PARTS OF THE EXERCISE:
• a. According to the WP6 experimental publishing page below, which three scholar-led presses are co-developing the pilot experimental books?
• b. Please pick up the WP6 experimental publishing page below from its final line and extend it.

SELECTED EXTRACT:
******************************
WP6: Experimental Publishing and Reuse

illustrations
Performing Data Differently Map by Ellen Fowles published on Zenodo

Image credit: Image by Ellen Fowles (2021). Performing Data Differently Map. Zenodo. https://doi.org/10.5281/zenodo.5541339.

WP6 brings together publishers, technologists, researchers, and authors to devise strategies to promote experimental book publishing and the reuse of, and engagement with, open access books. We are examining ways to align existing open source software, tools, workflows and infrastructures for experimental publishing with the workflow of open access book publishers. To do so, we are co-developing a set of pilot experimental academic books together with the scholar-led presses Open Humanities Press, Mattering Press and Open Book Publishers which are being developed with the aid of these open source tools and technologies. We are also publishing research reports and are developing online resources for authors and publishers interested in exploring experimental forms of publication.

Aims and research questions

Our research is looking at experiments with the book that reimagine the relationalities that constitute academic writing, research and publishing, and speculate on what the future of the book and the humanities might look like beyond the printed codex-format as the standard publication choice.

Our aim is to make it easier for authors and publishers to take up these kinds of experiments, and to integrate them into their research and publishing work-flows. We are doing so by highlighting the open source tools, technologies, platforms and software that are already available to support experimental forms of publishing, whether they are custom-designed for academic books or not. But instead of focusing solely on experimental publishing as a technological problem requiring technological solutions, we are keen to investigate what the inhibitions and the barriers are towards the uptake of these kinds of experimental books and processes (and how to overcome them), both for authors and for presses. As such we are working closely with authors and presses to create pilot projects and communities of best practice, to explore how to best enable experimental publishing.

Research

Workshops

Mapping, Connecting, Developing Future Book Imaginaries (July 1, 2020)

As part of this online half-day stakeholder workshop we brought together some of the most cutting-edge open source software and platform providers working on reimagining the academic book. Together with a selection of scholar-led and new university presses we collaboratively explored the questions: how can we better enable the production and publication of experimental books; and what is already out there to support this?

Workshop Overview: https://www.copim.ac.uk/events/200701-experimental-publishing-workshop/

Workshop reports:

ReUsing Sources 1 – Texts: Foraging, Slashing, Weeding, Composting, Assembling, Caring for Texts (June 3, 2021)
******************************
RECORD EXCERPTS:
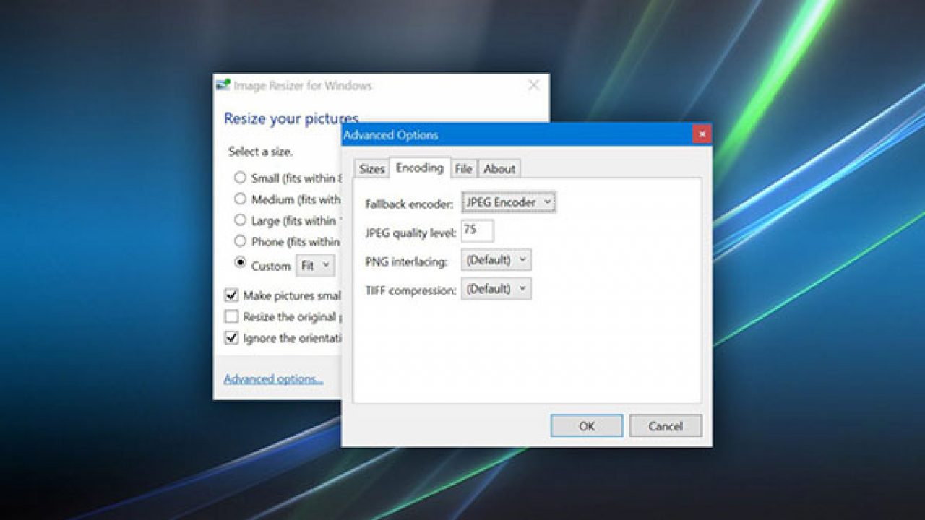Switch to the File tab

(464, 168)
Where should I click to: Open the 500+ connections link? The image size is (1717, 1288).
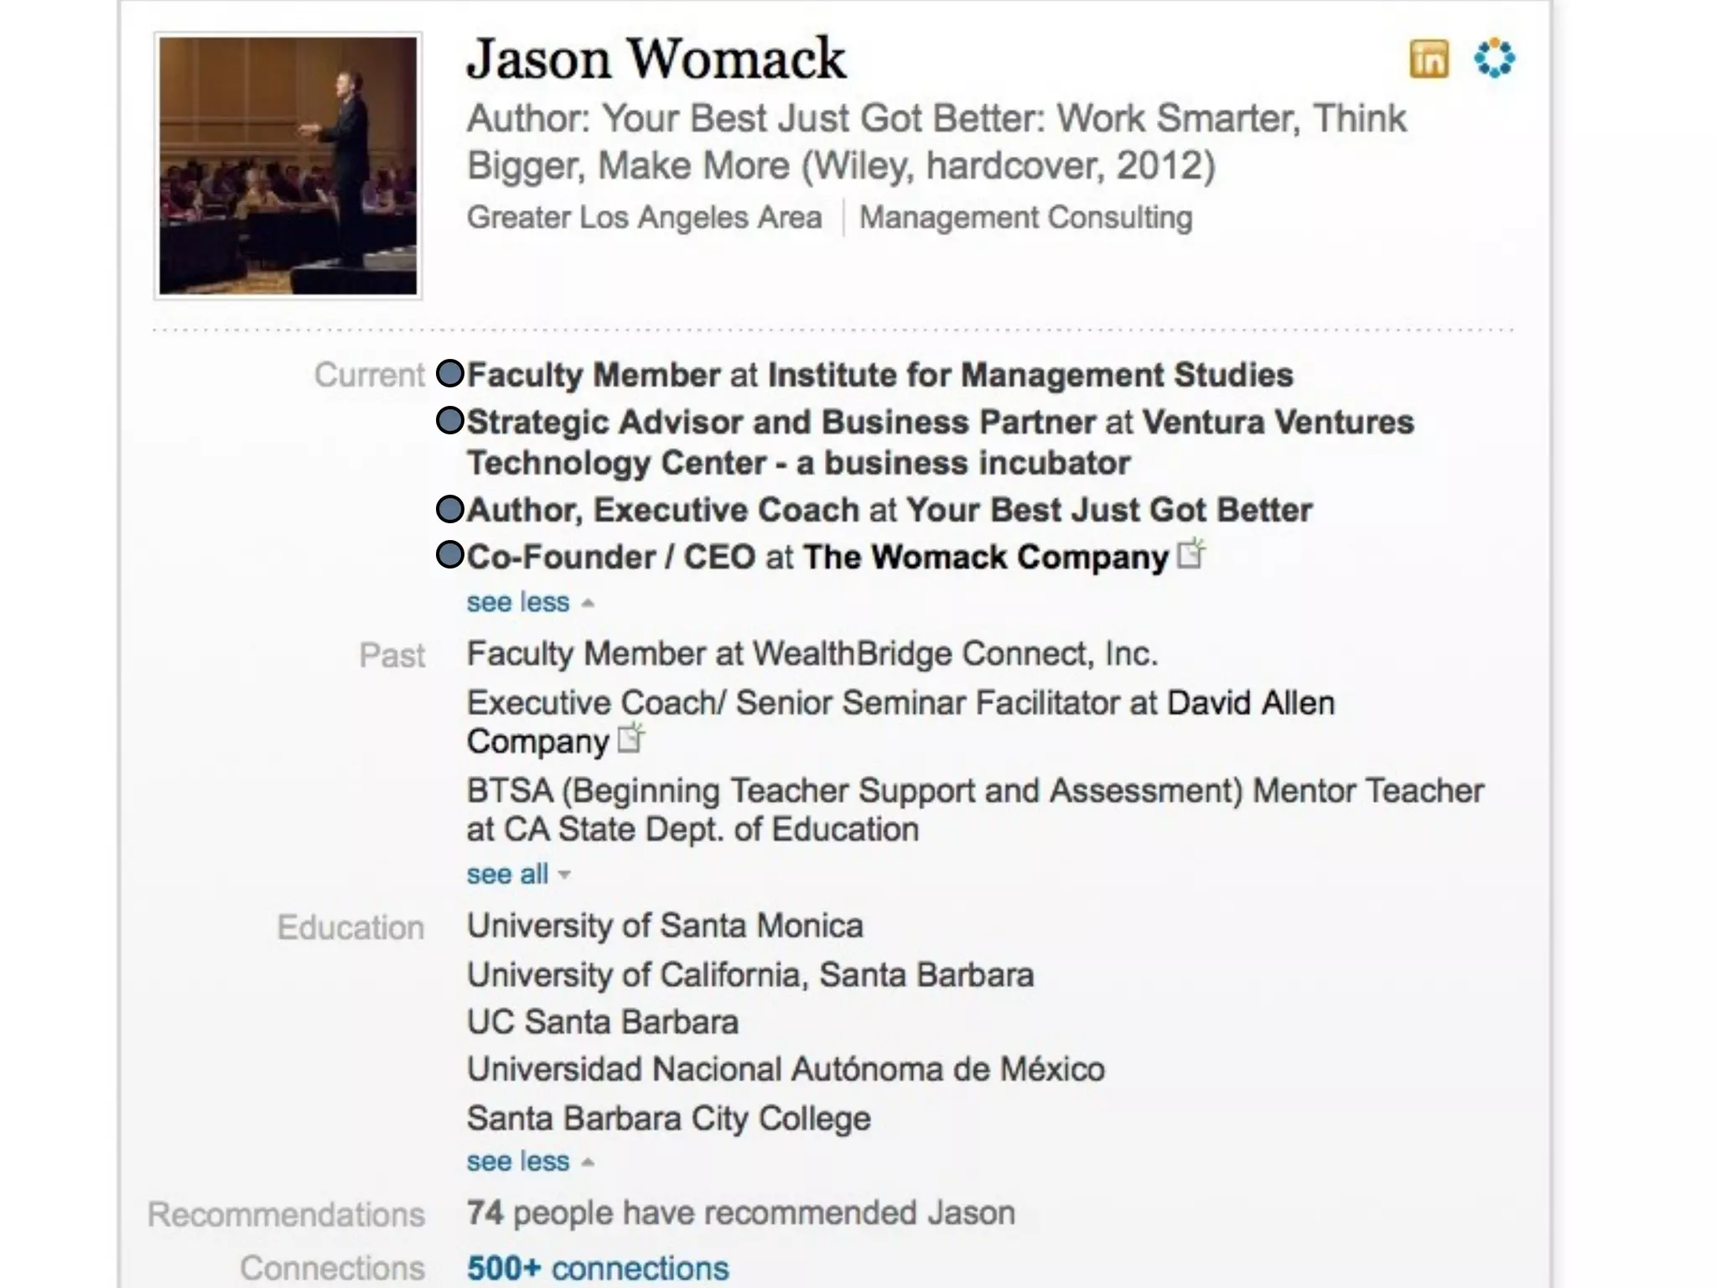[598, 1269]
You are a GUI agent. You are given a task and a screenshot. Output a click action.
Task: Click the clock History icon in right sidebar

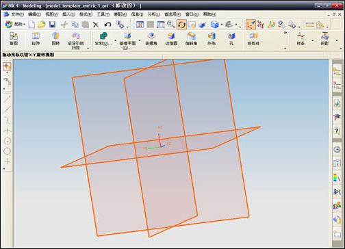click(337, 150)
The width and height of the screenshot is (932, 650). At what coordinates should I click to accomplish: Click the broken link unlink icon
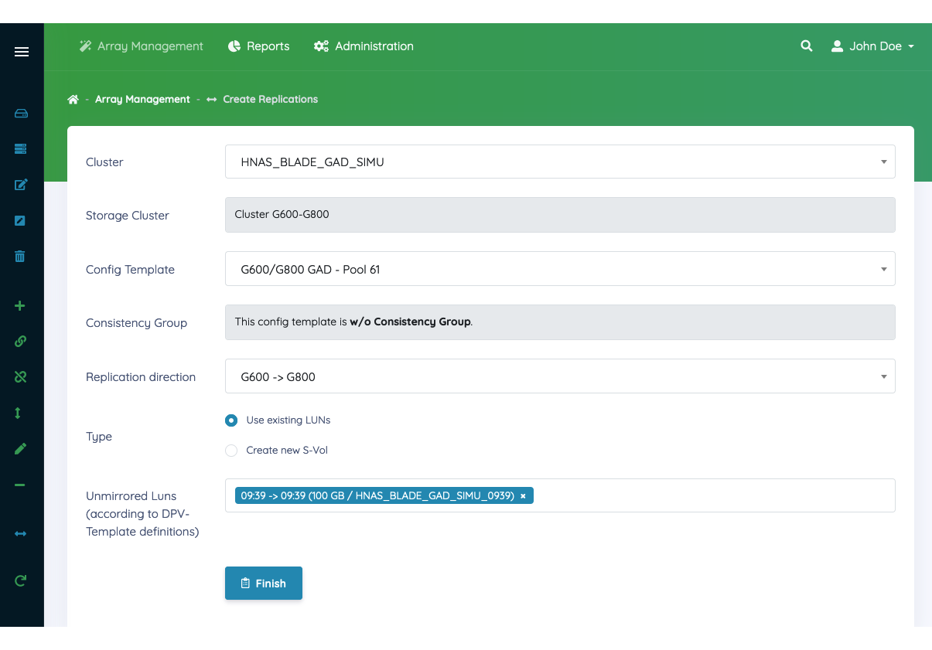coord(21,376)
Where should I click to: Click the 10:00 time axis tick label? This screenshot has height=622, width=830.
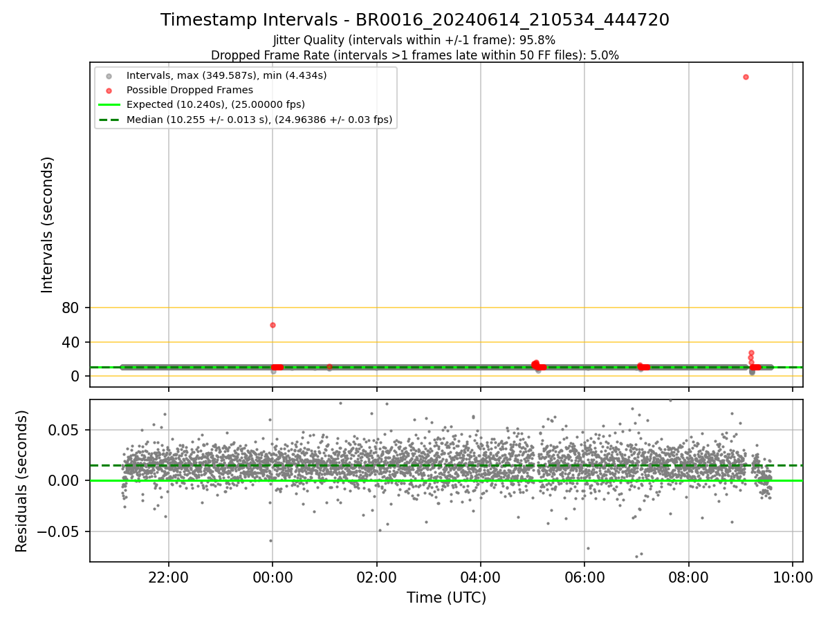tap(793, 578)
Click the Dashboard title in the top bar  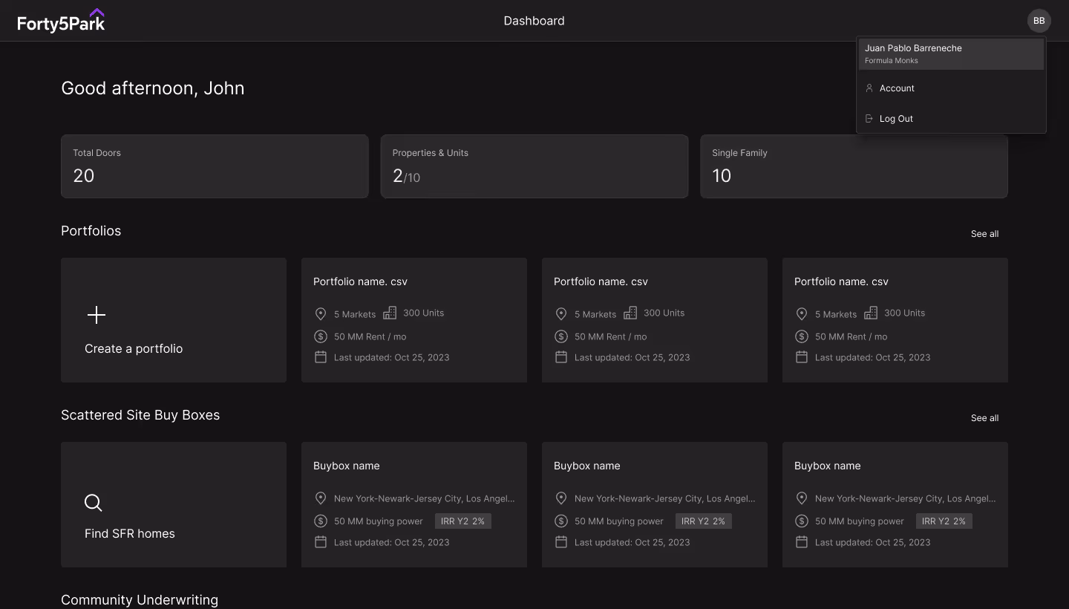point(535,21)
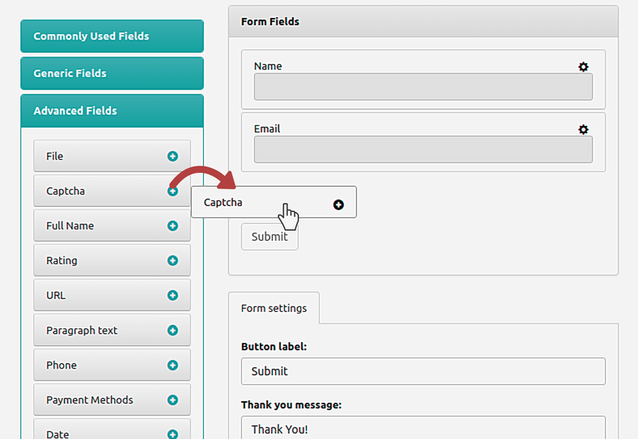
******************************
WRITTEN RESPONSES:
• a. Open Humanities Press, Mattering Press and Open Book Publishers.

• b.
For ReUsing Sources 1: Texts, we worked with the team behind the Combinatorial Books: Gathering Flowers pilot project, which in its first iteration consists of a collaborative ‘re-writing’ of Tondeur and Marder’s The Chernobyl Herbarium (Open Humanities Press, 2016); a process the authors conceptualised as a form of productive disappropriation. The engagement with the latter text, as well as discussions among the participants of this workshop, evolved through the collective assembly of an ad-hoc publication during the workshop. The publication consists of: (1) a collection of plants and their properties that can inform the creative, careful “composting” (through writing, reuse and publishing) of OA materials; (2) short experiments in rewriting a passage from the Chernobyl Herbarium; (3) plant-based recipes for re-using sources. By means of these exercises we are gathering new ways to re-engage with existing texts in and through scholarly writing.

Workshop overview: https://www.copim.ac.uk/events/210603-experimental-publishing-reusing-sources-texts/

Workshop report:

ReUsing Sources 2 – Data: Translating, Performing, Computing, Masking, Dressing Data (June 17, 2021)

For ReUsing Sources 2: Data, we worked with the Politics of Patents (POP) team. POP investigates 200 years of global clothing patents to examine the shifting materialisation of body, citizenship, inventiveness and gender. The intention of this workshop was to discuss how archival data might be performed differently. This question speaks not only to researchers and artists who work with large archival data sets; it also speaks more broadly to how artists and scholars might engage datasets in a way that renders them open to investigation, creative critique and invention. The engagement as well as discussions among the participants of this workshop evolved through a tentative prototyping process. During the workshop participants drew on data from the POP project to prototype forms of data performance. Prototyping here served both: as a research methodology for critically engaging with and questioning normalised ways of relating with and around data; and as a prefigurative practice by which to imagine possible alternative procedures. The workshop participants engaged with mask patents from the POP archive stemming from different centuries. They did so through creative material interventions and by re-performing, translating or reanimating them in reference to contemporary and future personal, economic or socio-political conditions. Following the workshop, the question how books might perform archival data differently, became the lead question of the associated Archival Conversaions pilot book project.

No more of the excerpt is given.